Data updated on July 6, 2022
The current volatility of the NFT financial market caused by whale centralization has also exacerbated liquidity problems. In most Ethereum-based NFT markets, 0.06% of whales (with over $1 million in NFT holding value) hold $5.7 billion worth of NFTs, out of $22.2 billion in global NFTs as of July 6, 2022 25.7% of the market capitalization.
Data updated on July 6, 2022
Why is NFT trading illiquid?
What separates NFTs from fungible tokens is their rarity and utility. NFT investors can easily trade tokens like Ethereum and Sol via DEX/AMM, but the buyer pool for each NFT sale is actually much smaller, so the volume shown above is also relatively small.
Difficult to price
While NFTs have huge imaginations in “moving” the current narrative of physical asset chains, they are still very novel to the mass market. The lack of historical data points and widely accepted valuation analysis is a key reason why it is difficult to hype and price. Even NFTs within the same series can have vastly different prices due to differences in rarity and subjective opinion. This leads to low liquidity and unsatisfactory capital efficiency.
Similar to real estate like real estate, even in a bear market, the average price range for blue-chip NFTs is between $11K-$120K. High barriers to entry have caused many investors to lose their interest, resulting in NFT sharding, which we will discuss in a later section.
Not to be sold
Many NFT investors invest in a diamond hand strategy (a strategy that intends to hold stocks or other assets firmly) and are reluctant to sell their NFTs in exchange for instant liquidity. Therefore, the development of NFT financialization is a hot topic to solve the NFT liquidity problem.
Existing NFT Liquidity Expansion Solutions
Category A: NFT transactions and value-added agreements
Facilitate NFT peer-to-peer transactions in a smoother and lower-cost way: 1) NFT market aggregators; 2) price discovery tools; 3) decentralized NFT trading protocols; 4) NFT sharding.
NFT Market Aggregator
NFT market aggregators are probably the most compelling NFT liquidity solutions out there. An aggregation platform integrates NFT listings in most NFT trading markets and provides NFT investors with an unprecedented “vision”. Additionally, by allowing users to buy in bulk, gas savings of up to 40% can be achieved. Currently, the top three aggregators are Gem (acquired by OpenSea), Genie (acquired by Uniswap Labs), and Flip.
The recent acquisitions of Gem and Genie show that aggregators are effective front-end tools for individual marketplaces/DeFi pools to capture user traffic.
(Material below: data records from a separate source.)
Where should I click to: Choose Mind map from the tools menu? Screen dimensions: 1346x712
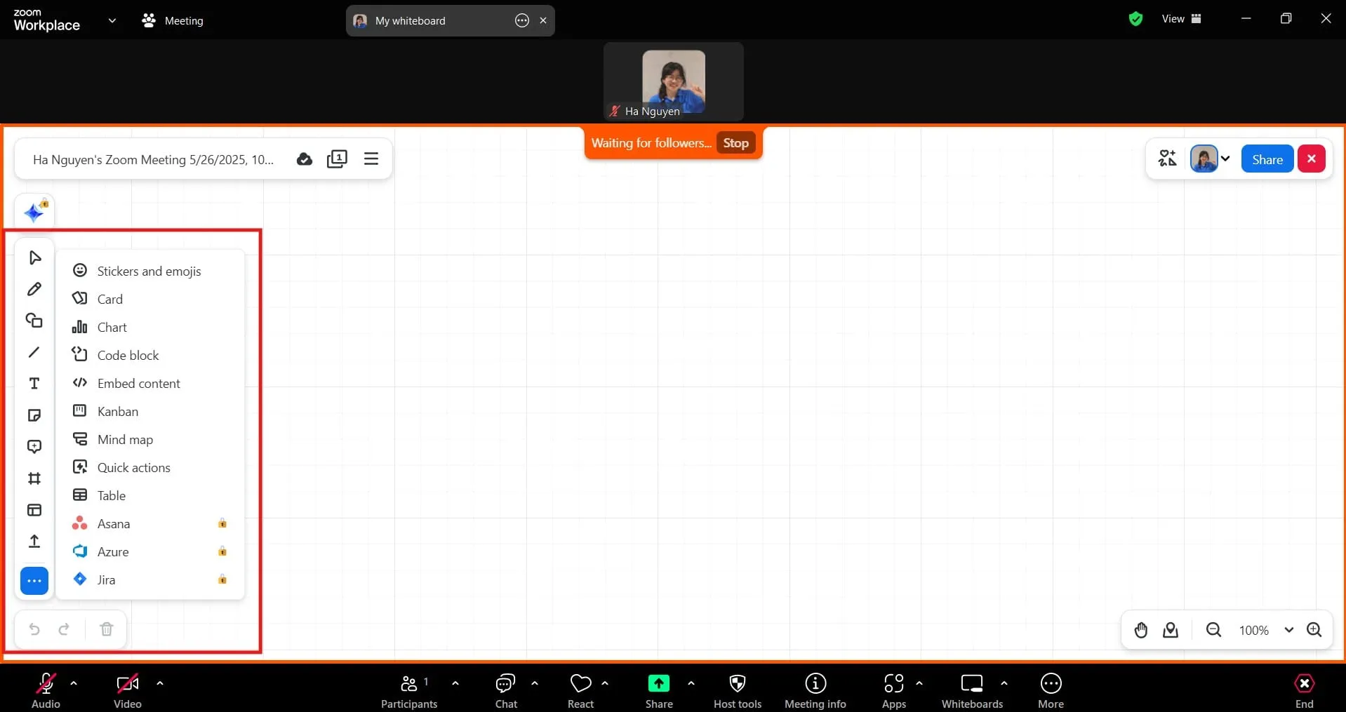point(125,440)
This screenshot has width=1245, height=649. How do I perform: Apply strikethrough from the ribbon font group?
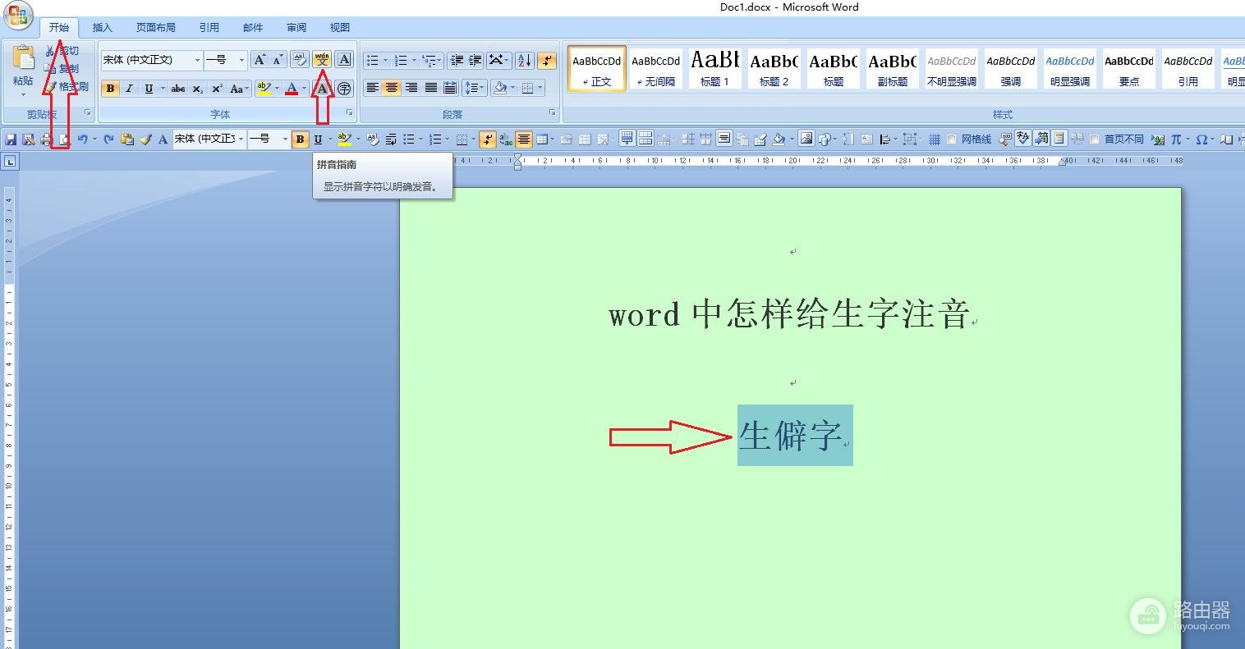178,89
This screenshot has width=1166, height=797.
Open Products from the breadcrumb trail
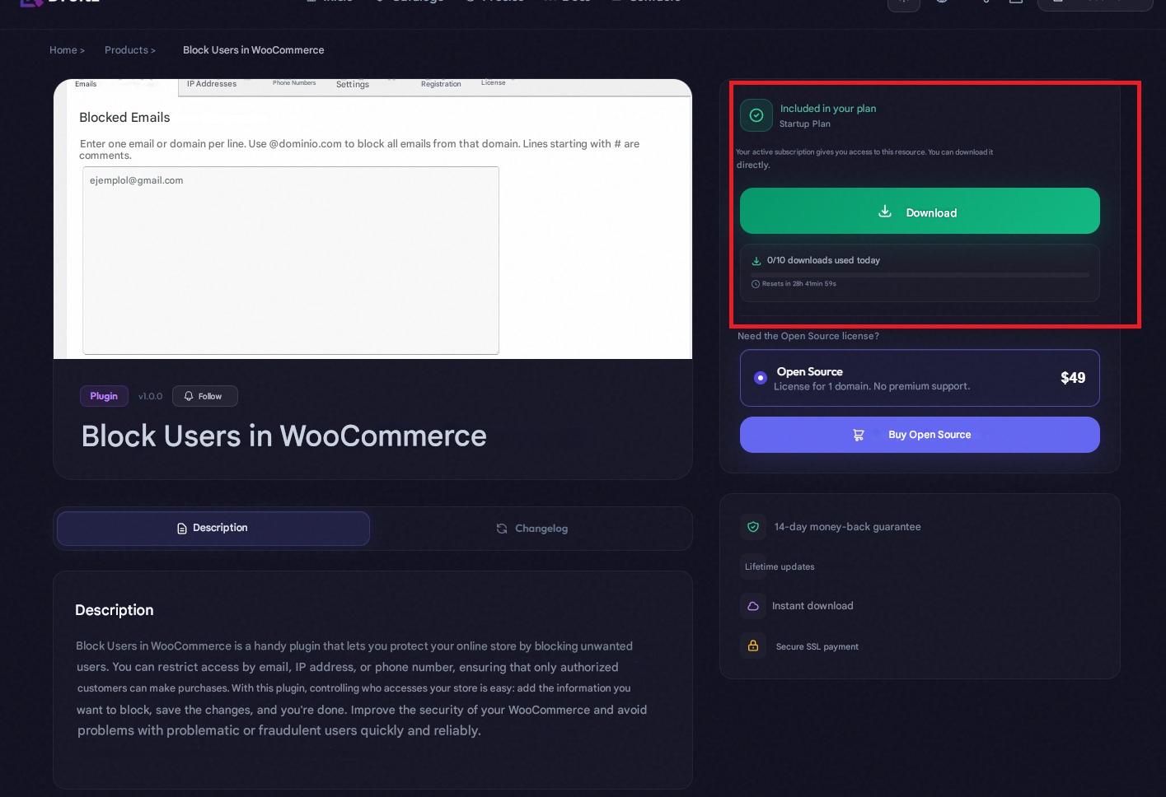coord(126,50)
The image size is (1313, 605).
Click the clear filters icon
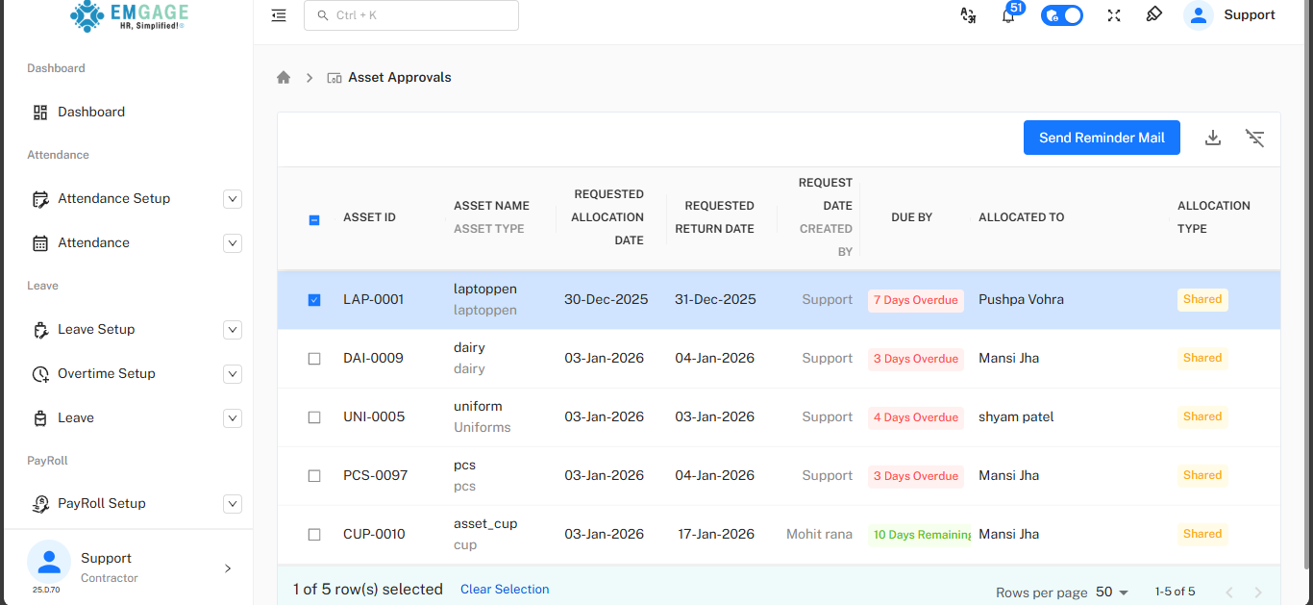click(1254, 138)
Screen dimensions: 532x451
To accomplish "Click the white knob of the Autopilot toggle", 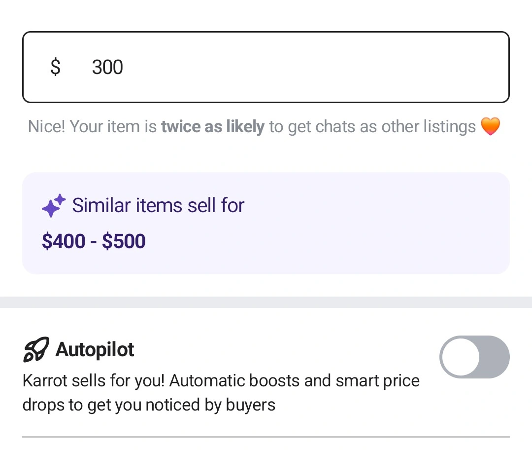I will (x=461, y=357).
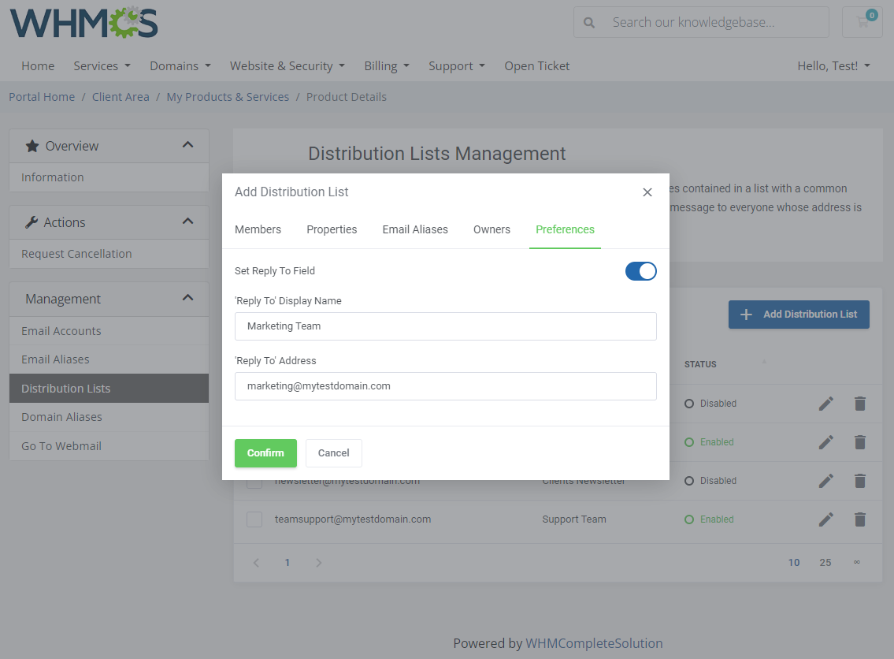The image size is (894, 659).
Task: Click the edit pencil for teamsupport@mytestdomain.com
Action: 825,519
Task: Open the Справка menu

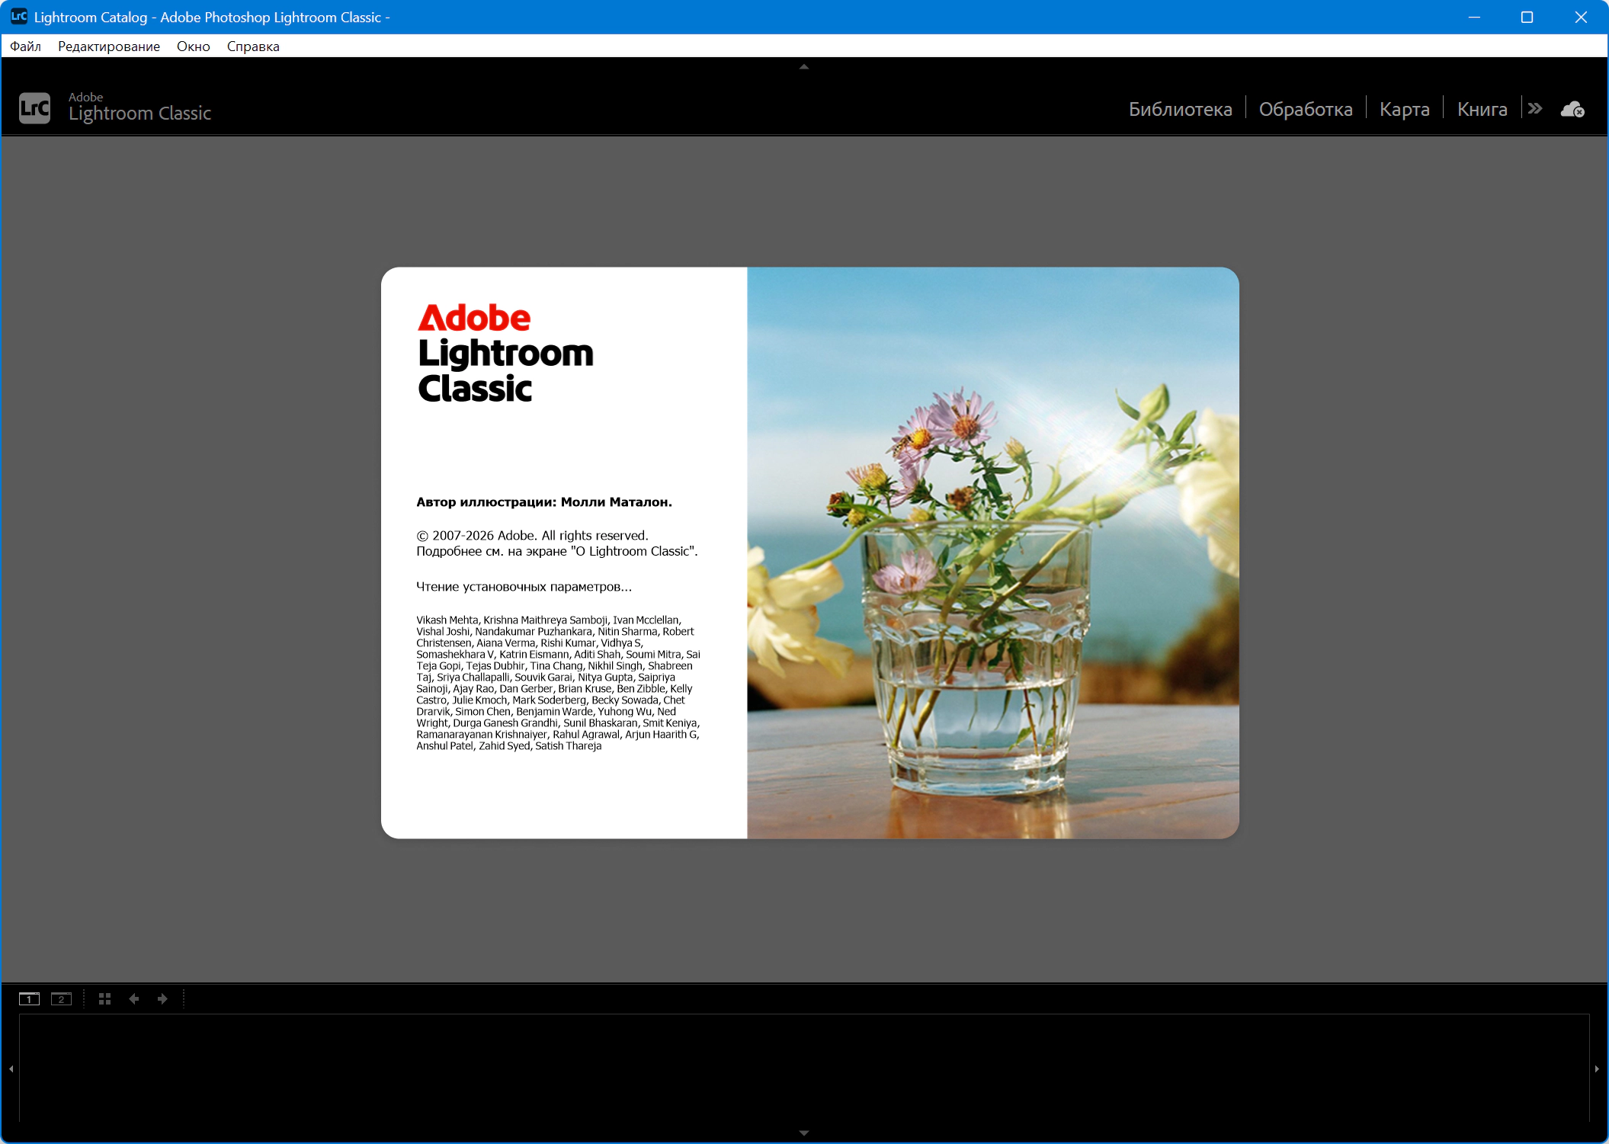Action: click(253, 46)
They also allow for lower gas fees through bulk purchases and less hassle for NFT transaction buyers. However, despite the hype this year for NFT aggregators, they are fundamentally similar to Deliveroo/Booking.com in web2 in that they only aggregate information like NFT listings and pricing without injecting additional liquidity into the NFT market.
price discovery tool
This type of tool can address the difficult and highly speculative problems of NFT pricing to aid users in their investment decisions. Furthermore, price discovery lays a crucial foundation for the development of the financialization of NFTs. Unlike fungible tokens, where market prices are easily synchronized, NFT pricing is much more complicated because bid, ask, and realized prices can be quite inconsistent due to their P2P transactional nature.
Currently, there are several methods of price discovery:
(a) As in the traditional world, auctions are particularly suitable for high-value NFTs. Contrary to the traditional British auction model, the Dutch auction uses a markdown method, in which the artist and auctioneer informs all potential collectors and collects all their bids before the auction to determine a ceiling price. The auction will then start with a ceiling price and drop by XX% for each predetermined period until all NFTs are sold out at the bid price specified by the bidder.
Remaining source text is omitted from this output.